Inspiration
I work a lot with 3D models and 3D experiences. The Metaverse is cool but often times the amount of things a 3D viewer gives to customers is overwhelming and hard to navigate (with multiple buttons and sliders for doing things like color configuration, dimensions checking and animation playing. Paradoxically, the experiences are not specialized enough to take full advantage of having a digital twin of a product to show users.
I really liked some of the examples of an AI agent incorporated into the Microsoft suite of tools, I thought it was really cool to see the agent do something that wasn't just text based but took action on some application. I wanted to emulate something like that in my project.
I was also inspired by a project I previously worked on to embed code into 3D models which could be packaged up and executed client side. I thought doing this packaging and teaching an AI agent about the specifics of each loaded model would allow a user to...
1. Cut through the complex UX and just use natural language to learn about the 3D model
2. Experience extremely specialized UXs per model without needing to learn the particulars of each one
I wanted the interaction between the user and the AI agent to feel as though a real customer service rep was on the other side of the computer, and could take actions not just through chats but on the 3D viewer itself and respond to actions you have taken on the viewer.
Learned:
- I learned a lot about the Azure Cloud platform, I particularly liked the ease at which I could create a vector index on top of the MongoDB Cosmos DB
- I got to dive deeper into LangChain than I had previously, exploring an agent's ability to use tools was a very cool and fun project and gave me a lot to think about as to how backend AI APIs could function with a powerful agent acting as a facade into the core backend functionality of the app.
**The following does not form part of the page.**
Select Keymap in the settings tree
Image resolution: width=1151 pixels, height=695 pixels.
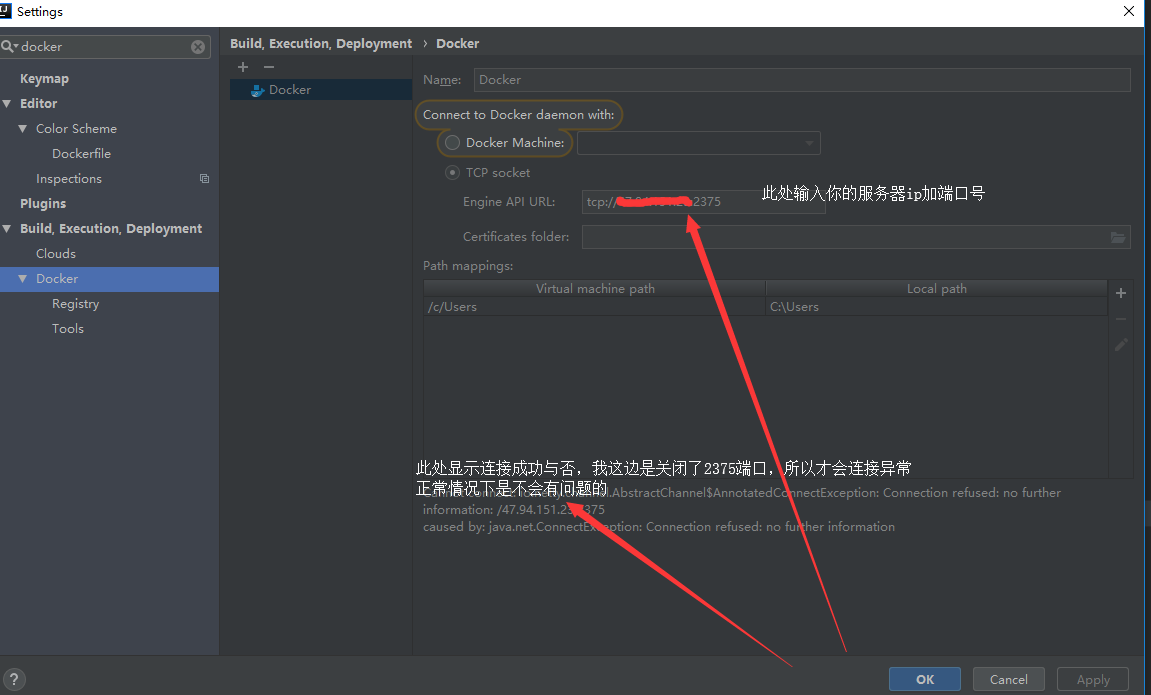[x=44, y=79]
- I learned how difficult it is to get precise, consistent response back from the AI agent and figured out ways to address this headache – with re-enforced prompting and forgiving interfaces which the agent will communicate with
How I Built It:
I have documented the process here https://github.com/mattmacf98/Microsoft-AI-Hackathon. I built the 3D viewer and front end application using React and Babylon JS. The backend is Node JS which has two endpoints: 1 to talk to the agent and 1 to request a 3D model file from Azure.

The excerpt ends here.